「ビニール紐で拳銃を首からブラ下げた86歳老人が、病院と郵便局で発砲」
改めて事件の概要を書くと、ものすごいパワーワードだ。10月31日、国道17号線の東と西、埼玉県戸田市と蕨市をまたいで起きた「連続発砲、郵便局立てこもり事件」。近くには事件現場となった病院や郵便局のほか、大手スーパーや小学校、保育園もある。
逮捕された鈴木常雄容疑者は警察の取調べに対し、自宅アパートの放火と病院襲撃も認めているという。当日のワイドショーでは発砲音と形状から、容疑者が所持している拳銃は安全装置の付いていない「トカレフ」の可能性が高いと報じられた。
1990年代に一般市民が巻き込まれる事件が起こるなど、社会問題になった「トカレフ」は案外、市民生活の身近なところにある。警察庁の調査によれば、1993年から2002年までの10年間で、全国の警察が押収した拳銃は約1万1000丁。アメリカ、フィリピン、アフリカ、旧ソ連からの密輸が多く、旧ソ連から入ってきたのがトカレフだった。
鈴木容疑者の犯行動機は今後、詳しく解明されるだろうが、恐ろしいのはトカレフを購入した当時はヤンチャだった人たちも70代、80代になり、老化による「認知症」や「被害妄想」を患っている場合もあること。
ワケあり独居老人の自宅を訪問すると、茶箪笥から新聞紙に包まれたトカレフと短刀がゴロリと出てきた…というゾッとする経験を筆者も一度、経験している。

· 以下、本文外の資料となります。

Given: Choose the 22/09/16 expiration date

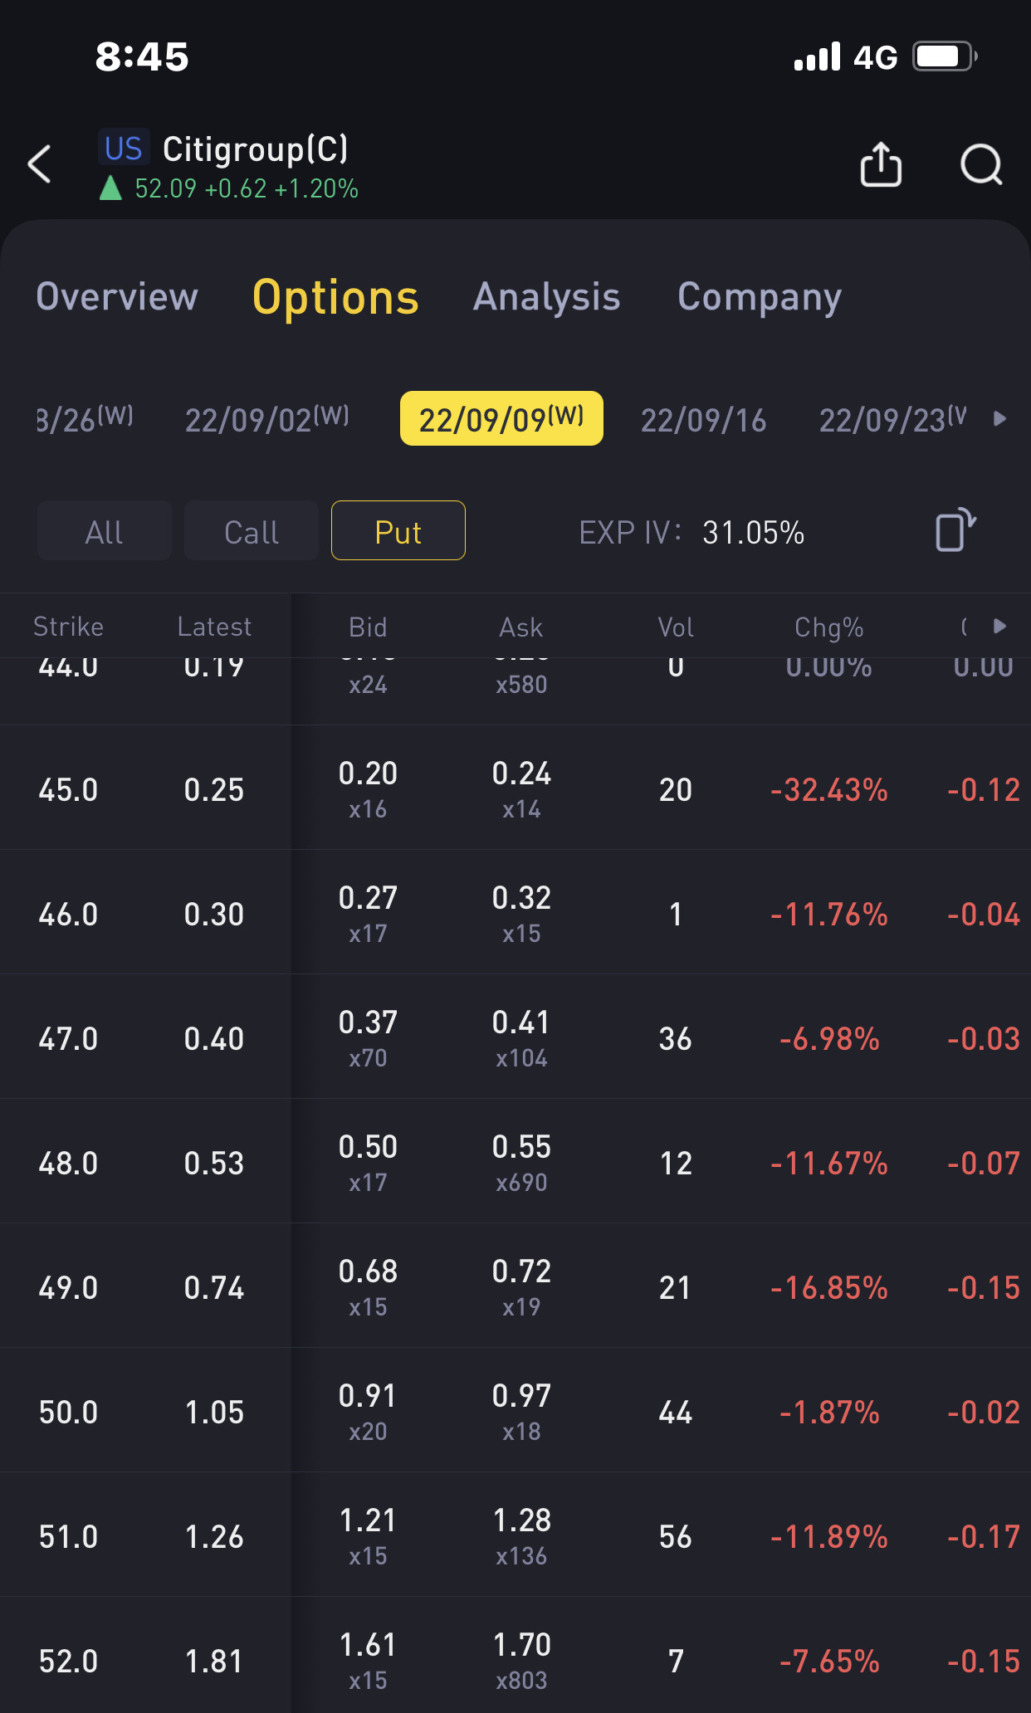Looking at the screenshot, I should pos(703,420).
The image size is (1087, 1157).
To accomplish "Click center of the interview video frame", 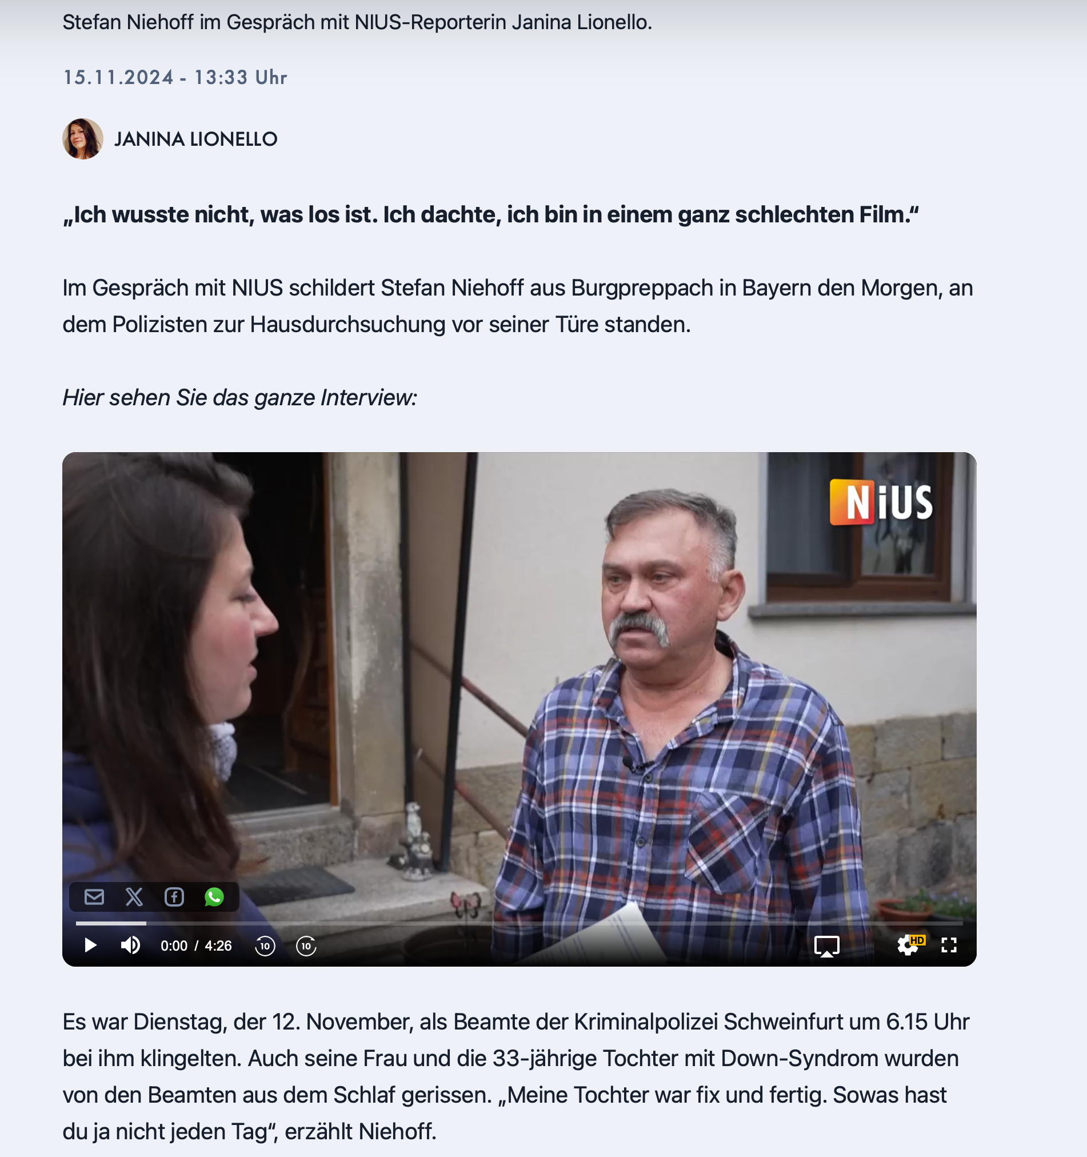I will 519,709.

この独居老人は近隣住民とのトラブルがきっかけで、認知症が判明。施設に入る手続き中に、トカレフが発見された。トカレフには安全装置がついておらず、激高した老人がすぐに撃つことができる。もし「施設に入るタイミングが遅れて」いたら、さらに精神状態が悪化し、被害妄想をこじらせ、近所の住民や筆者に銃口を向けていたかもしれない。
2021年12月には、大阪市北区の心療内科クリニックに61歳の男性患者が押し入って放火。院長(当時49歳)やクリニック職員、患者ら26人が焼死する凄惨な事件が起きた。2022年1月にも埼玉県ふじみ野市で、92歳の母親が死んだことを逆恨みした66歳の無職男性が、母親の担当医(当時44歳)を人質に立てこもり、散弾銃で銃殺した。
医療ドラマや岸田政権の「高齢者バラマキ」の影響なのか、医師にさえかかれば「不老不死の体」と「生活保護の申請書類」が手に入ると勘違いし、思い通りにならないと恫喝する中高年患者と家族が、驚くほど増えている。
戸田市や蕨市は埼玉県内の中でも、生活苦の高齢者にかなり手厚い支援をしていることで有名な自治体だ。だが今回の連続発砲放火事件を機に、粗暴な生活困窮者への支援は見直されるだろうし、独居老人に部屋を貸すのを断る大家が増えるかもしれない。
ただでさえ老化でキレやすい乱暴老人が居場所を失い、寒さと飢えをしのぐために放火や発砲事件を起こす…などということがないよう、役所と病院、警察の連携がより求められる物騒な世相になった。